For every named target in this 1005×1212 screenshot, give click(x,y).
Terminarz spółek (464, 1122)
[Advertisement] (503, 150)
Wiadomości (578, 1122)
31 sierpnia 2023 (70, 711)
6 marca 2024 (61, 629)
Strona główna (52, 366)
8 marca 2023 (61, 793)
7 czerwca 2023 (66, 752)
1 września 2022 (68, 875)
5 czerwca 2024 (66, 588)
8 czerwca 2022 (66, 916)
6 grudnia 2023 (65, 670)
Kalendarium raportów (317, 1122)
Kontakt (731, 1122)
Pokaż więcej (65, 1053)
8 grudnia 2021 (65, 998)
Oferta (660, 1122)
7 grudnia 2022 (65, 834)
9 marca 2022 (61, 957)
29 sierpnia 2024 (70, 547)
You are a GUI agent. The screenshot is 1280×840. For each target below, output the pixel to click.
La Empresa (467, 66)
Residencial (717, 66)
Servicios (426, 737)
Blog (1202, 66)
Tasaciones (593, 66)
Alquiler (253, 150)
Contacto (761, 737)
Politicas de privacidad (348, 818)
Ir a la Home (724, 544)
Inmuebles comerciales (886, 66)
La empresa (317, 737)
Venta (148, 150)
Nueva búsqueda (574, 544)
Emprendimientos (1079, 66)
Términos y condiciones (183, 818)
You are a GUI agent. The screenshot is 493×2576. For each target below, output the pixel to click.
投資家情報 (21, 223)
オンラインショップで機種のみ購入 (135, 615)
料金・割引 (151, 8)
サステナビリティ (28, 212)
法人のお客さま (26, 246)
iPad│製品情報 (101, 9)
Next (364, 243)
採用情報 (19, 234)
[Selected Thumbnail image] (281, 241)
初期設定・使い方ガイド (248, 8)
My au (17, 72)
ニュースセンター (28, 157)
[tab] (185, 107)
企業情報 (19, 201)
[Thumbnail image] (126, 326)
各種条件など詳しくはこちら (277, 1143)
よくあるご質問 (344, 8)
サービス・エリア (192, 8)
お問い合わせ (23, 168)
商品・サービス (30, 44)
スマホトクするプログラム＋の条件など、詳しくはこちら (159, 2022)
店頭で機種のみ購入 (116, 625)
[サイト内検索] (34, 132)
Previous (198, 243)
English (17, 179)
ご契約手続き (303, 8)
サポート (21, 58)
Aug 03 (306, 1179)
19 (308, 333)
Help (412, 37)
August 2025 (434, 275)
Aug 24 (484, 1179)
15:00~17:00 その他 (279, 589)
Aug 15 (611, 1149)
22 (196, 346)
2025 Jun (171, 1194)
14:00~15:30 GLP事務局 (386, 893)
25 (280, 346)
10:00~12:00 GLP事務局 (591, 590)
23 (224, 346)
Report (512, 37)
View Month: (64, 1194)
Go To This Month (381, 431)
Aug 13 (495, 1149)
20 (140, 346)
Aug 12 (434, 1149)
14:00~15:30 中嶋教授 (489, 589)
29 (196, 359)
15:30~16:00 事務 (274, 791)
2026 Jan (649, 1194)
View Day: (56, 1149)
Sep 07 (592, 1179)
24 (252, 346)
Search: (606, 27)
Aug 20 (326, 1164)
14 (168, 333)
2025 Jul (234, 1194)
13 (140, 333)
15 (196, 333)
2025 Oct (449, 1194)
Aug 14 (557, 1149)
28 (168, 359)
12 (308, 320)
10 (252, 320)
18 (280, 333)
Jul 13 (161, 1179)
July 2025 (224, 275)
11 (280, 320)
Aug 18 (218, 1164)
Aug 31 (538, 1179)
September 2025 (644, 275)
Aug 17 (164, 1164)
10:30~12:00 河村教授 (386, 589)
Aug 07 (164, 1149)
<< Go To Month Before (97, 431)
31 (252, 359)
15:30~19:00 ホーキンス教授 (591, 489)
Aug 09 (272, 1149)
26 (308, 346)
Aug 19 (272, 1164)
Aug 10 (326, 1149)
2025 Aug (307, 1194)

....................

▶ _STATED TASK_
Copy the entire listing above line by line, with no changes to any character.

▶ _OUTPUT_
For every named target in this 1005×1212 screenshot, give click(x,y).
Terminarz spółek (464, 1122)
[Advertisement] (503, 150)
Wiadomości (578, 1122)
31 sierpnia 2023 (70, 711)
6 marca 2024 (61, 629)
Strona główna (52, 366)
8 marca 2023 (61, 793)
7 czerwca 2023 (66, 752)
1 września 2022 (68, 875)
5 czerwca 2024 (66, 588)
8 czerwca 2022 (66, 916)
6 grudnia 2023 (65, 670)
Kalendarium raportów (317, 1122)
Kontakt (731, 1122)
Pokaż więcej (65, 1053)
8 grudnia 2021 (65, 998)
Oferta (660, 1122)
7 grudnia 2022 (65, 834)
9 marca 2022 (61, 957)
29 sierpnia 2024 (70, 547)
You are a GUI agent. The screenshot is 1280×840. For each target below, output the pixel to click.
La Empresa (467, 66)
Residencial (717, 66)
Servicios (426, 737)
Blog (1202, 66)
Tasaciones (593, 66)
Alquiler (253, 150)
Contacto (761, 737)
Politicas de privacidad (348, 818)
Ir a la Home (724, 544)
Inmuebles comerciales (886, 66)
La empresa (317, 737)
Venta (148, 150)
Nueva búsqueda (574, 544)
Emprendimientos (1079, 66)
Términos y condiciones (183, 818)
You are a GUI agent. The screenshot is 493×2576. For each target below, output the pixel to click.
投資家情報 (21, 223)
オンラインショップで機種のみ購入 (135, 615)
料金・割引 (151, 8)
サステナビリティ (28, 212)
法人のお客さま (26, 246)
iPad│製品情報 (101, 9)
Next (364, 243)
採用情報 (19, 234)
[Selected Thumbnail image] (281, 241)
初期設定・使い方ガイド (248, 8)
My au (17, 72)
ニュースセンター (28, 157)
[tab] (185, 107)
企業情報 (19, 201)
[Thumbnail image] (126, 326)
各種条件など詳しくはこちら (277, 1143)
よくあるご質問 (344, 8)
サービス・エリア (192, 8)
お問い合わせ (23, 168)
商品・サービス (30, 44)
スマホトクするプログラム＋の条件など、詳しくはこちら (159, 2022)
店頭で機種のみ購入 (116, 625)
[サイト内検索] (34, 132)
Previous (198, 243)
English (17, 179)
ご契約手続き (303, 8)
サポート (21, 58)
Aug 03 (306, 1179)
19 (308, 333)
Help (412, 37)
August 2025 (434, 275)
Aug 24 (484, 1179)
15:00~17:00 その他 (279, 589)
Aug 15 (611, 1149)
22 (196, 346)
2025 Jun (171, 1194)
14:00~15:30 GLP事務局 (386, 893)
25 (280, 346)
10:00~12:00 GLP事務局 (591, 590)
23 (224, 346)
Report (512, 37)
View Month: (64, 1194)
Go To This Month (381, 431)
Aug 13 (495, 1149)
20 (140, 346)
Aug 12 (434, 1149)
14:00~15:30 中嶋教授 (489, 589)
29 (196, 359)
15:30~16:00 事務 (274, 791)
2026 Jan (649, 1194)
View Day: (56, 1149)
Sep 07 (592, 1179)
24 (252, 346)
Search: (606, 27)
Aug 20 (326, 1164)
14 (168, 333)
2025 Jul (234, 1194)
13 (140, 333)
15 (196, 333)
2025 Oct (449, 1194)
Aug 14 (557, 1149)
28 (168, 359)
12 (308, 320)
10 (252, 320)
18 (280, 333)
Jul 13 (161, 1179)
July 2025 (224, 275)
11 (280, 320)
Aug 18 (218, 1164)
Aug 31 (538, 1179)
September 2025 (644, 275)
Aug 17 (164, 1164)
10:30~12:00 河村教授 (386, 589)
Aug 07 (164, 1149)
<< Go To Month Before (97, 431)
31 (252, 359)
15:30~19:00 ホーキンス教授 (591, 489)
Aug 09 (272, 1149)
26 (308, 346)
Aug 19 (272, 1164)
Aug 10 (326, 1149)
2025 Aug (307, 1194)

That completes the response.